======== DATA IN THIS EXERCISE ========

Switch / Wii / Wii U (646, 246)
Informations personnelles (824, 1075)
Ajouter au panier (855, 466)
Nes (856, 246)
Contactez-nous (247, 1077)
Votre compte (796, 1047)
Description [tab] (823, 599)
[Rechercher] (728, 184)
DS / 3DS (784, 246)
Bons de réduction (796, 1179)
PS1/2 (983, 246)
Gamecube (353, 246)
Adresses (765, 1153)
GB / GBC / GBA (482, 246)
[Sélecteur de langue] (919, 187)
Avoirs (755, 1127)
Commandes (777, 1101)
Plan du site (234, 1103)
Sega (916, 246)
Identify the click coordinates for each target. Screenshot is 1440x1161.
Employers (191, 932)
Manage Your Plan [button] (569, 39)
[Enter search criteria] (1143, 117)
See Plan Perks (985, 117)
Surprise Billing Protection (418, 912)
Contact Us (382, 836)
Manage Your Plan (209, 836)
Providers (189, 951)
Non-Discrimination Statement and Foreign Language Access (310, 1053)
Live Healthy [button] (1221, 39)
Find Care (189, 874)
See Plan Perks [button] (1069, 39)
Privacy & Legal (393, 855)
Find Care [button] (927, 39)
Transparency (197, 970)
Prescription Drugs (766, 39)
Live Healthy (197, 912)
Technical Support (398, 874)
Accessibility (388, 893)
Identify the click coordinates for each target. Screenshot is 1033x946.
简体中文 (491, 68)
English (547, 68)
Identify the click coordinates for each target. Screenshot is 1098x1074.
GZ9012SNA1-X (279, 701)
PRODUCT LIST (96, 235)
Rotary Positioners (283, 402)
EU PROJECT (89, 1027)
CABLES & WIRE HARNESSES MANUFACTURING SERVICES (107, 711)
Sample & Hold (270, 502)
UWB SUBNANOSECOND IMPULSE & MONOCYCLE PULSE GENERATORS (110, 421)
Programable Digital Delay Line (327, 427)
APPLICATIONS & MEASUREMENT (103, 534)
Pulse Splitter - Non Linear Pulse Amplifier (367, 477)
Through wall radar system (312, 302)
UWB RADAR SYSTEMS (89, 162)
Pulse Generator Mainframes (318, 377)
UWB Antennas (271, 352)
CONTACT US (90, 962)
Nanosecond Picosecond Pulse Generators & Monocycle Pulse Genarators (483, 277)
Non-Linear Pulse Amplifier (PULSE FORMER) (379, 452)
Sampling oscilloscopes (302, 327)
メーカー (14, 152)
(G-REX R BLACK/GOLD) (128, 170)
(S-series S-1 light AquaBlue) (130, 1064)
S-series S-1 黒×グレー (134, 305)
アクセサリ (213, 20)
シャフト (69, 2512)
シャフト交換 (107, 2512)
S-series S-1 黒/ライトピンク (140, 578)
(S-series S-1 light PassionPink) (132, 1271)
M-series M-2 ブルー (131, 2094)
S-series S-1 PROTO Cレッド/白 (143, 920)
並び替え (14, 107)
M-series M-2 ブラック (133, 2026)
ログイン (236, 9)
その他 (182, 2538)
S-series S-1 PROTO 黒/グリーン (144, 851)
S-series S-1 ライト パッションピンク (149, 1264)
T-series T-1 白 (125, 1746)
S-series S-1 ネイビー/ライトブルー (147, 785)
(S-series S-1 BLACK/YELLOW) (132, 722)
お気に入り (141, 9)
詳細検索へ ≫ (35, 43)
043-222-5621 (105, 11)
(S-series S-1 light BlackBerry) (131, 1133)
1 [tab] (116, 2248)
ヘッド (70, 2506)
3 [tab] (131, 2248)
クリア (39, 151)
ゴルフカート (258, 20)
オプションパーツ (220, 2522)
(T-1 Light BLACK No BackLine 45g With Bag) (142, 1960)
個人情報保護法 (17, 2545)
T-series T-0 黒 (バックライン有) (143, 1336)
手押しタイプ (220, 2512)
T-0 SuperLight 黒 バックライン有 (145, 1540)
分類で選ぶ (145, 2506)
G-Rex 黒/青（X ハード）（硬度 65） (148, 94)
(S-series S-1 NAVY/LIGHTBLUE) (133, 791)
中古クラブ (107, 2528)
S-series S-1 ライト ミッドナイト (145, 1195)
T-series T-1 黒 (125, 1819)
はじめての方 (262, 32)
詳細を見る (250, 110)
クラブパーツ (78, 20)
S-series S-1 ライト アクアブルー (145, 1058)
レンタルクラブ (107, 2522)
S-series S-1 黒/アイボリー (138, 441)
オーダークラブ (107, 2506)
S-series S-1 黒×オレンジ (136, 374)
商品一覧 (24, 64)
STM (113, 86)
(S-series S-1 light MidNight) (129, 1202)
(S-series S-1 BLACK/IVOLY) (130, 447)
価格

========

WORK INSTRUCTIONS: Please transcribe all of the lines above character for character, keeping them in their original order.

ANSWER BELOW:
Switch / Wii / Wii U (646, 246)
Informations personnelles (824, 1075)
Ajouter au panier (855, 466)
Nes (856, 246)
Contactez-nous (247, 1077)
Votre compte (796, 1047)
Description [tab] (823, 599)
[Rechercher] (728, 184)
DS / 3DS (784, 246)
Bons de réduction (796, 1179)
PS1/2 (983, 246)
Gamecube (353, 246)
Adresses (765, 1153)
GB / GBC / GBA (482, 246)
[Sélecteur de langue] (919, 187)
Avoirs (755, 1127)
Commandes (777, 1101)
Plan du site (234, 1103)
Sega (916, 246)
Identify the click coordinates for each target. Screenshot is 1440x1161.
Employers (191, 932)
Manage Your Plan [button] (569, 39)
[Enter search criteria] (1143, 117)
See Plan Perks (985, 117)
Surprise Billing Protection (418, 912)
Contact Us (382, 836)
Manage Your Plan (209, 836)
Providers (189, 951)
Non-Discrimination Statement and Foreign Language Access (310, 1053)
Live Healthy [button] (1221, 39)
Find Care (189, 874)
See Plan Perks [button] (1069, 39)
Privacy & Legal (393, 855)
Find Care [button] (927, 39)
Transparency (197, 970)
Prescription Drugs (766, 39)
Live Healthy (197, 912)
Technical Support (398, 874)
Accessibility (388, 893)
Identify the click coordinates for each target. Screenshot is 1033x946.
简体中文 (491, 68)
English (547, 68)
Identify the click coordinates for each target. Screenshot is 1098x1074.
GZ9012SNA1-X (279, 701)
PRODUCT LIST (96, 235)
Rotary Positioners (283, 402)
EU PROJECT (89, 1027)
CABLES & WIRE HARNESSES MANUFACTURING SERVICES (107, 711)
Sample & Hold (270, 502)
UWB SUBNANOSECOND IMPULSE & MONOCYCLE PULSE GENERATORS (110, 421)
Programable Digital Delay Line (327, 427)
APPLICATIONS & MEASUREMENT (103, 534)
Pulse Splitter - Non Linear Pulse Amplifier (367, 477)
Through wall radar system (312, 302)
UWB RADAR SYSTEMS (89, 162)
Pulse Generator Mainframes (318, 377)
UWB Antennas (271, 352)
CONTACT US (90, 962)
Nanosecond Picosecond Pulse Generators & Monocycle Pulse Genarators (483, 277)
Non-Linear Pulse Amplifier (PULSE FORMER) (379, 452)
Sampling oscilloscopes (302, 327)
メーカー (14, 152)
(G-REX R BLACK/GOLD) (128, 170)
(S-series S-1 light AquaBlue) (130, 1064)
S-series S-1 黒×グレー (134, 305)
アクセサリ (213, 20)
シャフト (69, 2512)
シャフト交換 (107, 2512)
S-series S-1 黒/ライトピンク (140, 578)
(S-series S-1 light PassionPink) (132, 1271)
M-series M-2 ブルー (131, 2094)
S-series S-1 PROTO Cレッド/白 (143, 920)
並び替え (14, 107)
M-series M-2 ブラック (133, 2026)
ログイン (236, 9)
その他 (182, 2538)
S-series S-1 PROTO 黒/グリーン (144, 851)
S-series S-1 ライト パッションピンク (149, 1264)
T-series T-1 白 (125, 1746)
S-series S-1 ネイビー/ライトブルー (147, 785)
(S-series S-1 BLACK/YELLOW) (132, 722)
お気に入り (141, 9)
詳細検索へ ≫ (35, 43)
043-222-5621 (105, 11)
(S-series S-1 light BlackBerry) (131, 1133)
1 [tab] (116, 2248)
ヘッド (70, 2506)
3 [tab] (131, 2248)
クリア (39, 151)
ゴルフカート (258, 20)
オプションパーツ (220, 2522)
(T-1 Light BLACK No BackLine 45g With Bag) (142, 1960)
個人情報保護法 (17, 2545)
T-series T-0 黒 (バックライン有) (143, 1336)
手押しタイプ (220, 2512)
T-0 SuperLight 黒 バックライン有 (145, 1540)
分類で選ぶ (145, 2506)
G-Rex 黒/青（X ハード）（硬度 65） (148, 94)
(S-series S-1 NAVY/LIGHTBLUE) (133, 791)
中古クラブ (107, 2528)
S-series S-1 ライト ミッドナイト (145, 1195)
T-series T-1 黒 (125, 1819)
はじめての方 (262, 32)
詳細を見る (250, 110)
クラブパーツ (78, 20)
S-series S-1 ライト アクアブルー (145, 1058)
レンタルクラブ (107, 2522)
S-series S-1 黒/アイボリー (138, 441)
オーダークラブ (107, 2506)
S-series S-1 黒×オレンジ (136, 374)
商品一覧 (24, 64)
STM (113, 86)
(S-series S-1 light MidNight) (129, 1202)
(S-series S-1 BLACK/IVOLY) (130, 447)
価格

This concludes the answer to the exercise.